Derrière l’inscription, le paysage défilait : la côte, la mer bleu clair un peu agitée ; puis le lent et doux virage vers l’intérieur des terres, les premiers champs de blé, les vignes des paysans qui produisaient un vin blanc léger, de table, qui sentait les épices et le grenadier ; ensuite la légère pente qui montait la colline, le train filant entre les oliviers, les châtaigniers et les cerisiers. Juste après, tournant à nouveau vers la droite, les voies devenaient parallèles à la route nationale et la locomotive entamait une course de vitesse avec les voitures, sifflant comme pour réaffirmer l’orgueil du fer et de l’acier trempés capable de résister à l’effort. Quand les abords de Solombra Scalo étaient apparus, Elena s’était empressée d’effacer le message avec un mouchoir : elle ne voulait pas le laisser à la vue des autres, elle voulait protéger une intimité qui n’appartenait qu’à elle et Michele.

La matinée de travail avait passé vite, quasi frénétiquement. Debout derrière le comptoir, elle avait préparé des centaines de cafés et cappuccinos, réchauffé des viennoiseries et des sandwiches, servi des boissons, du vin, de la bière et des liqueurs aux habitués. Puis, durant sa demi-heure de pause, elle s’était rendue à la hâte au petit jardin municipal situé à deux pas du bar, au centre du village, pour son rendez-vous quotidien avec Milù.
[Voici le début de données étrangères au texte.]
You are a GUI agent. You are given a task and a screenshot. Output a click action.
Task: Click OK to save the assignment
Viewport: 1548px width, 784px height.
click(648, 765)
Elle l’avait trouvée assise sur leur banc face à la fontaine de pierre sous le saule. C’était l’endroit qu’elles avaient choisi, depuis qu’Elena travaillait au bar.

Elle s’était assise à côté de Milù et tout en lui racontant le message de Michele elle avait sorti son sandwich tomate mozzarella de son emballage en papier d’aluminium. Elle l’avait observé, puis elle l’avait remis dans son papier en soupirant.

— Rien à faire, je n’ai pas faim. C’est-à-dire… tu sais, quand on a l’estomac noué et…

— Et qu’on y sent voler des papillons, c’est ça ? l’avait interrompue Milù.

Elena avait acquiescé en rougissant légèrement.

— Tu es cuite, petite sœur. Cuite. Mordue. Pincée.

— Ne commence pas, Milù. Je ne suis pas cuite, c’est juste que…

— Mais, allez… hier tu étais convaincue que tu ne le reverrais plus… comment tu disais, déjà ? « Problème réglé, problème réglé »… Ensuite, un petit message et tu as la bouche sèche, tu n’attends qu’une chose : courir le retrouver.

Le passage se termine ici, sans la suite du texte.